Problem -
Quote, word for word, the line containing "Where should I" and all lines that follow it to the end of the records, with no pictures.

Data for this exercise -
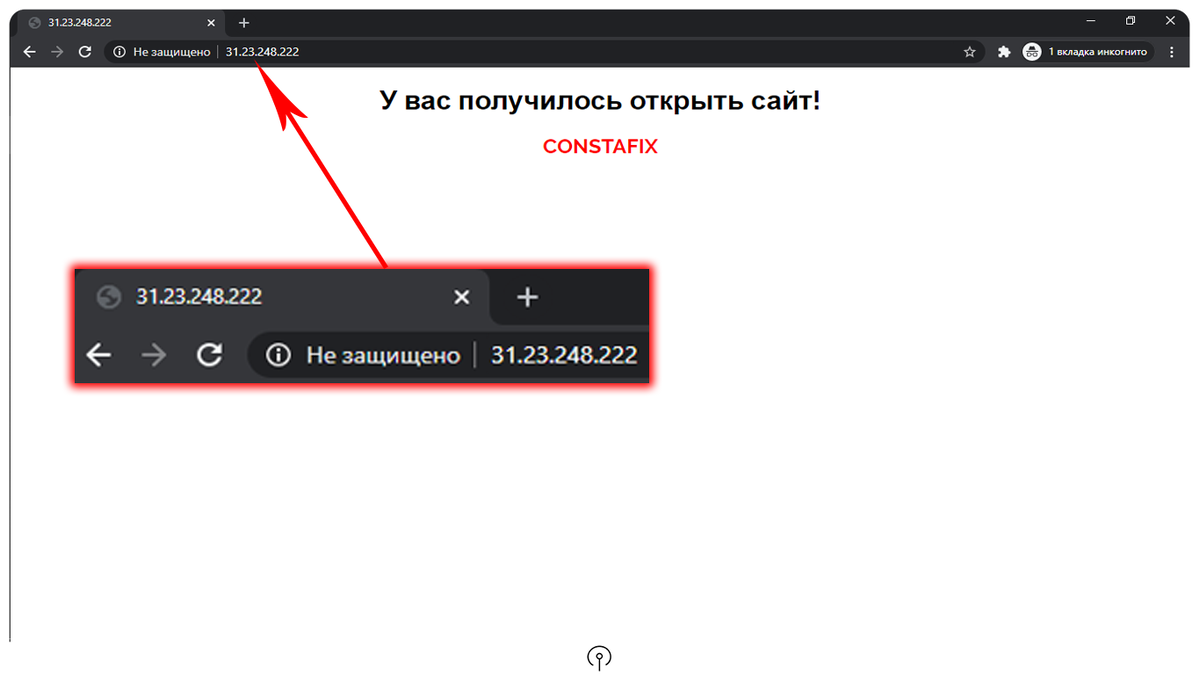Bookmark the page via the star icon
Viewport: 1200px width, 675px height.
(969, 51)
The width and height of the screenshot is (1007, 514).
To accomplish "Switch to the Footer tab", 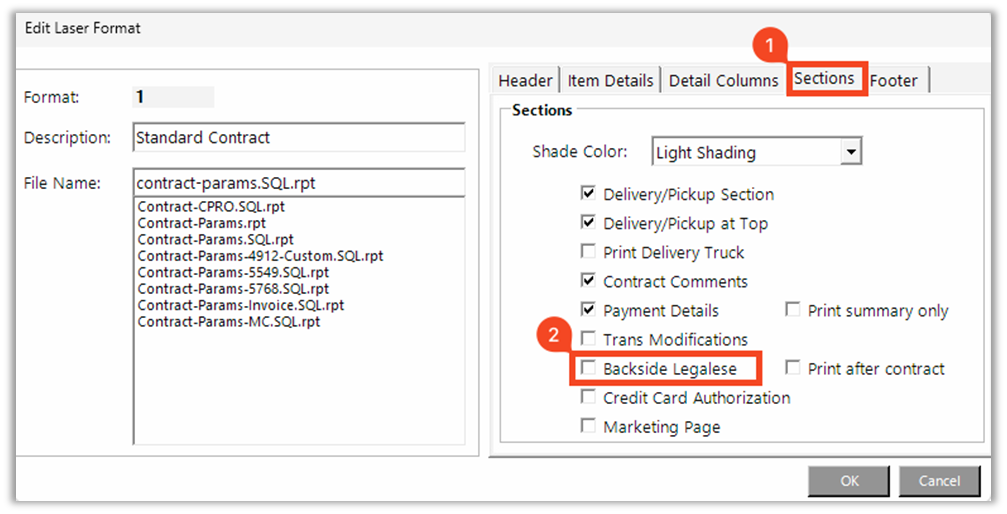I will coord(893,81).
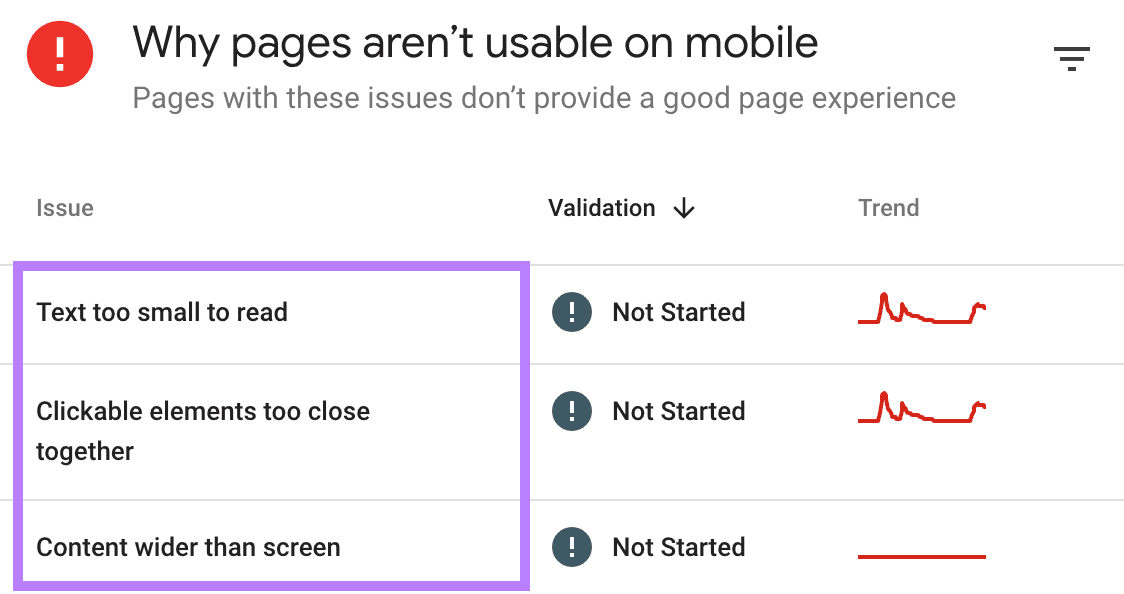Sort rows by the Issue column
Image resolution: width=1124 pixels, height=594 pixels.
click(x=64, y=208)
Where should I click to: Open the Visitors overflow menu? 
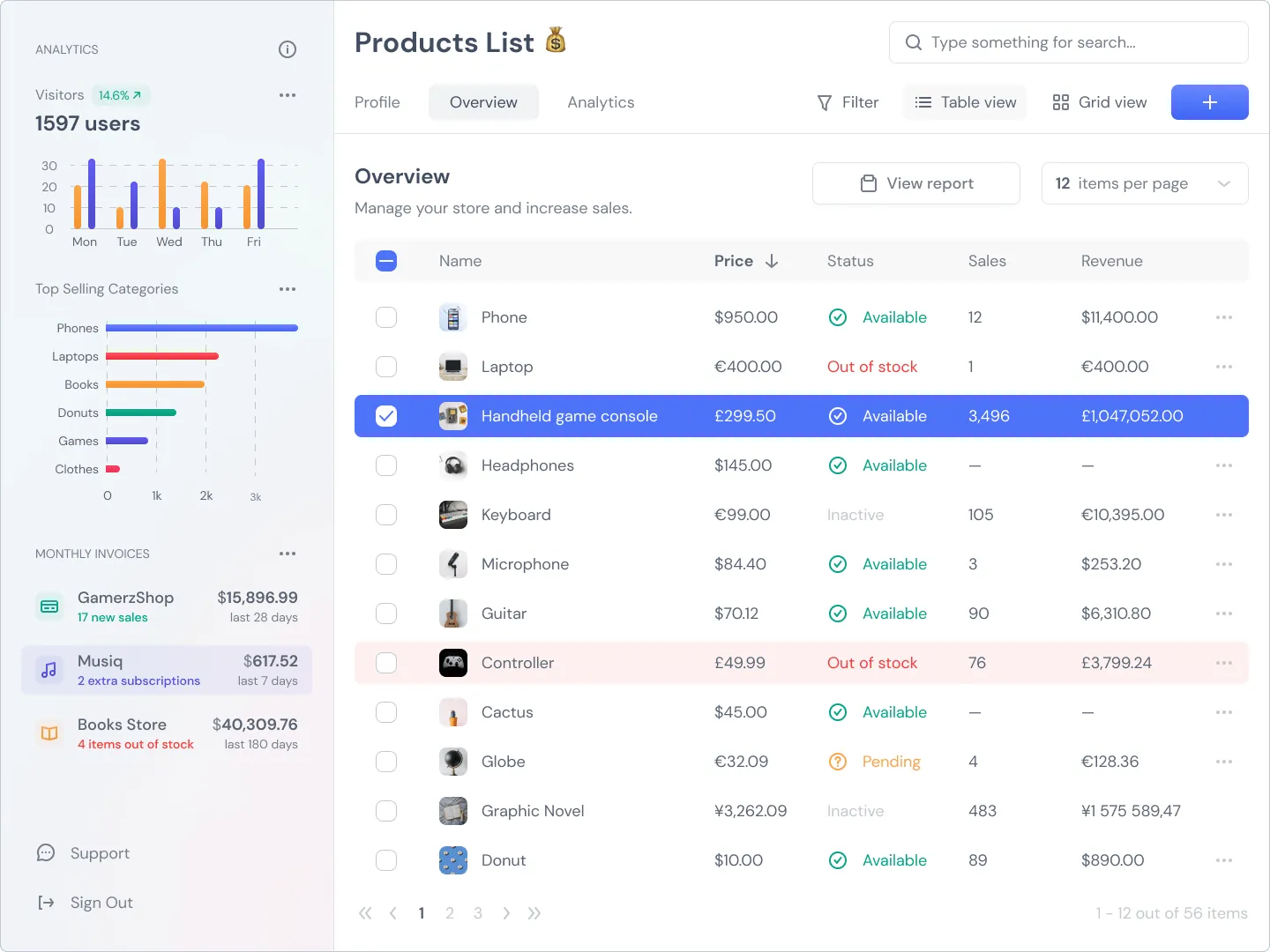click(x=287, y=95)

Written response -
Where should I click to: Open the Visitors overflow menu? 
click(x=287, y=95)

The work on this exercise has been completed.